3) Implantation

Only the right uterine horn is used in impala gestations (Lee et al., 1977), although both ovaries ovulate as can be seen from the table of implantations given by Kayanja & Epelu-Opio (1976). The cord attaches mesometrially (Lee et al., 1977; Mossman, 1987). No descriptions of early stages of implantation have been published, and I have none available myself.

4) General Characterization of the Placenta

The impala has a polycotyledonary placenta with the cotyledons arranged in four rows and measuring up to 4 cm in greatest diameter. There are around 50 cotyledons. The best histological pictures available to me were kindly made available by Dr. Petr. Hradecky (1983).

7) Uteroplacental circulation

There have been no studies to my knowledge.

8) Extraplacental membranes

The amnion is delicate, lacks blood vessels and, in my preparations, it did not have regions of squamous metaplasia although Mossman (1987) listed "callosities". The allantoic sac is large and tubular. Its membranes have a rich supply of small blood vessels. Hippomanes were not found. The epithelium is cuboidal to mostly cylindrical.

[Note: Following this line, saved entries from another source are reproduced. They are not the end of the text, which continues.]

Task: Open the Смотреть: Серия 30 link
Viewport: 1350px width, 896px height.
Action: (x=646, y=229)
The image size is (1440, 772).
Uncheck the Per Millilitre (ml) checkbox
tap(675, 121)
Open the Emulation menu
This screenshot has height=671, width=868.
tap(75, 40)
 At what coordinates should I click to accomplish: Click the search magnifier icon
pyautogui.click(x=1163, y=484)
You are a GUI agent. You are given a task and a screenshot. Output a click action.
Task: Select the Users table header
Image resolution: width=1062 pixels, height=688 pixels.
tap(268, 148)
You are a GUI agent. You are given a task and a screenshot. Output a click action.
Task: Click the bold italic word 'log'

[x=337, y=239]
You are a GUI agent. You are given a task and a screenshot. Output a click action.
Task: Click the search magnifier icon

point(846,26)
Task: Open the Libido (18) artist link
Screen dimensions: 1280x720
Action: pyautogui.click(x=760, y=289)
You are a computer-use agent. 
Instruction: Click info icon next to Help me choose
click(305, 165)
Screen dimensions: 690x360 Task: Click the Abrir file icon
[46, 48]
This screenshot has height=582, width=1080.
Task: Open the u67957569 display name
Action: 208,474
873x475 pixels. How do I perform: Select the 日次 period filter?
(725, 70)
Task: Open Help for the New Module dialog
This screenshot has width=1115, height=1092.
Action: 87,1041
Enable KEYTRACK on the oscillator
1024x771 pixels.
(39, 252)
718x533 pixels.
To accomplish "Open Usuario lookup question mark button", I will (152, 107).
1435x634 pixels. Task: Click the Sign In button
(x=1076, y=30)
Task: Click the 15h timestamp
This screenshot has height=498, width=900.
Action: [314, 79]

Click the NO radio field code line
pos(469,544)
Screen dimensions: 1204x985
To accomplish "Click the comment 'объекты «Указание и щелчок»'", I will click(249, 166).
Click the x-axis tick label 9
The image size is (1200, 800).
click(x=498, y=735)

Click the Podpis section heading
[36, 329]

9) Trophoblast external to barrier

There is no trophoblastic infiltration into the endometrium or blood vessels.

10) Endometrium

The uterus is bicornuate and was described by Hradecky (1982). The caruncles are arranged in four rows, best seen in the uteri of neonates. Their stroma contains a number of stout, very muscular arteries and rather fewer glands than the regions between caruncles. Following gestation and subsequent to complete uterine involution, hemosiderin-laden macrophages are present in the stroma. During their fine-structural study of impala cotyledons, Kayanja & Epelu-Opio (1976) showed that there is continued secretion by the endometrial epithelium, although it lessened toward term. The caruncles of non-pregnant endometrium are relatively fibrous, with most of the glands deeply situated, compared with their more superficial location in the endometrium between the caruncles. The epithelium is cuboidal but, in the crypts of the cotyledons, the epithelium is very flat and often inapparent or absent. Decidualization as seen in primates is absent. One of my uteri had collections of lymphocytes and plasma cells, in addition to the hemosiderin deposits. Perhaps this is part of an involutionary process.

12) Endocrinology

Millar & Aehnelt (1977) developed a sensitive antibody-based radioimmunoassay for the measurement of LH that correlated well with the reproductive state of impala and a wide variety of other African species. Illius et al. (1983) found that the testosterone levels of territorial males were higher than those of bachelors following a challenge with LH-RH. Basal LH and FSH levels were similar in seasons, but there was a marked difference in other parameters studied by Brown et al. (1991). Thus GnRH and hCG responses with testosterone output and increased testicular size were much greater during rutting season, and the standardized electroejaculations showed much better semen in the rutting season. Gilmore et al. (1998) provided data and protocols for the successful conservation of semen in impala and several other species.

A preliminary assessment of the number of prolactin-immunoreactive pituitary cells was undertaken by v.d. Merwe et al. (1999) in lactating and nonlactating impala ewes. There was the expected increase in prolactin secreting cells during lactation but a correlation with stress proved impossible.

Schoeman et al. (1998) stained the intestinal mucosa of impala for peptide-containing cells (serotonin, somatostatin, gastrin, cholcystokinin, glucagons, neurotensin, secretin, motilin, etc.). They found the distribution of these cells to be more comparable to that found in sheep than in other game herbivores.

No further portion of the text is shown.